Recorded: 20 Feb 2001
This is an example of just one of the mutants we work on, it's a classical mutation called ramosa 1. It was first identified as a mutant colony in 1911 by Emerson and, in fact, when it was first identified (actually when Emerson first mapped it, I guess someone else actually found it first)... it was thought to be a different species. It was called Zea ramosa instead of Zea mays. And it turns out that it's a mutation in a single gene, which we've isolated molecularly now. What that gene does, it controls the distinction between the stem cells that make a branch, like this branch here, and the floral meristem that eventually gives rise to this kernel here.
You're probably familiar with what a typical ear of corn, corn on the cob, would look like, and of course such an ear would be a single branch, a single spike, that's covered in those kernels. In this mutation, some of these kernels, instead of differentiating into a flower, continue to have a stem cell-like function, produc[ing] these branches instead. These branches reiterate and actually make a tassel in the male flower of the plant. It is an even more dramatic effect than it is in the ear. So this is really a key mutation in that process. It turns out that this mutation—
the gene that is responsible for this mutation—is closely related to a gene in Arabidopsis that has been previously characterized called SUPERMAN.

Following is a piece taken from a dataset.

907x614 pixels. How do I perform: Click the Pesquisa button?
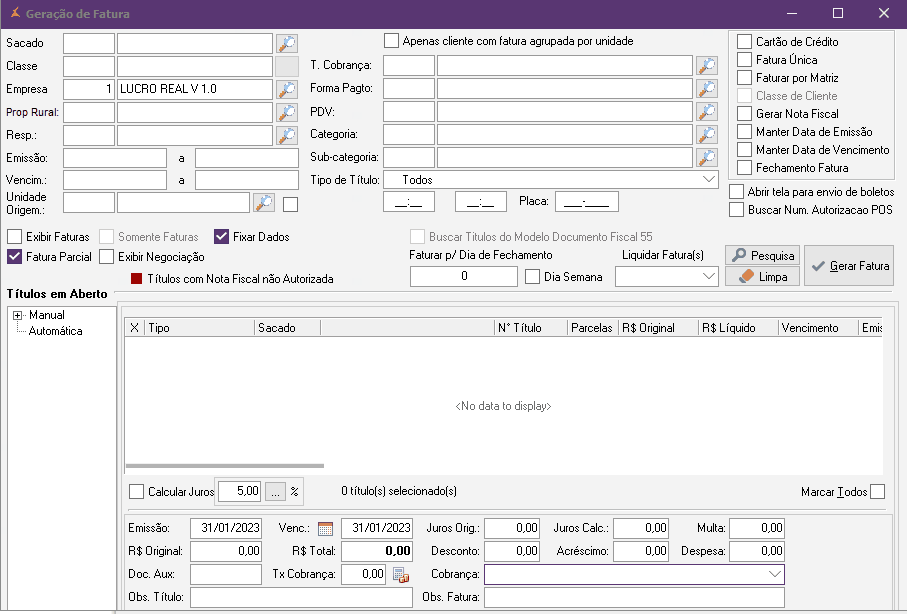(762, 256)
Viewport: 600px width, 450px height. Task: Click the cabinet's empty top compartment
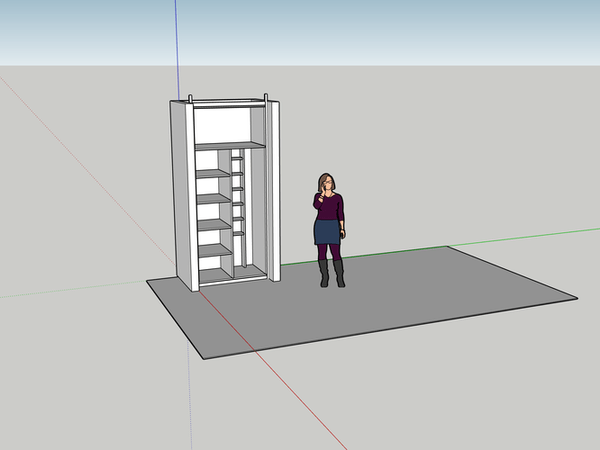click(221, 123)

We believe, in Arabidopsis, it has a rather more subtle phenotype actually, but its also involved in this stem cell determinacy property. So we're now looking at this gene; we're looking at it not only in maize but also throughout the grasses. It's very straightforward now to look at this gene, and variation in it, in plants like sorghum or even in plants like the rushes behind me in the harbor, the Phragmites. We've actually made some DNA from that, because the flower, the tassel, the male flower looks very much like ramosa. So this form of branching is a definitive evolutionary property of a group of grasses called panicoid grasses, which include things like millets, sorghum, as well as maize, and is really a key gene in evolution We think that it's a key regulator.
We're also studying a number of genes that control stem cell function in Arabidopsis. There's two in particular. One, we call asymmetric leaf, which we just published in Nature last December, which turns out to be a transcription factor that regulates the production of other transcription factors that are required for stem cell identity. And, in fact, the interaction between that gene and stem cell homeobox transcription factor genes is the subject of that paper. It's an interesting story that allows us to form a model of how stem cells and founder cells are really distinguished. We believe that there are actually interactions between that class of genes and the class of genes that I just described in maize and we're still following those up.
Rob Martienssen is a plant molecular geneticist and professor at Cold Spring Harbor Laboratory. He received his Ph.D. from Cambridge University in 1986 and did postdoctoral research at the University of California, Berkeley.
As a young scientist, he worked closely with Barbara McClintock. He currently studies plant epigenetics and development using functional genomics. He was awarded the Kumho International Science Award in Plant Biology and Biotechnology (2001).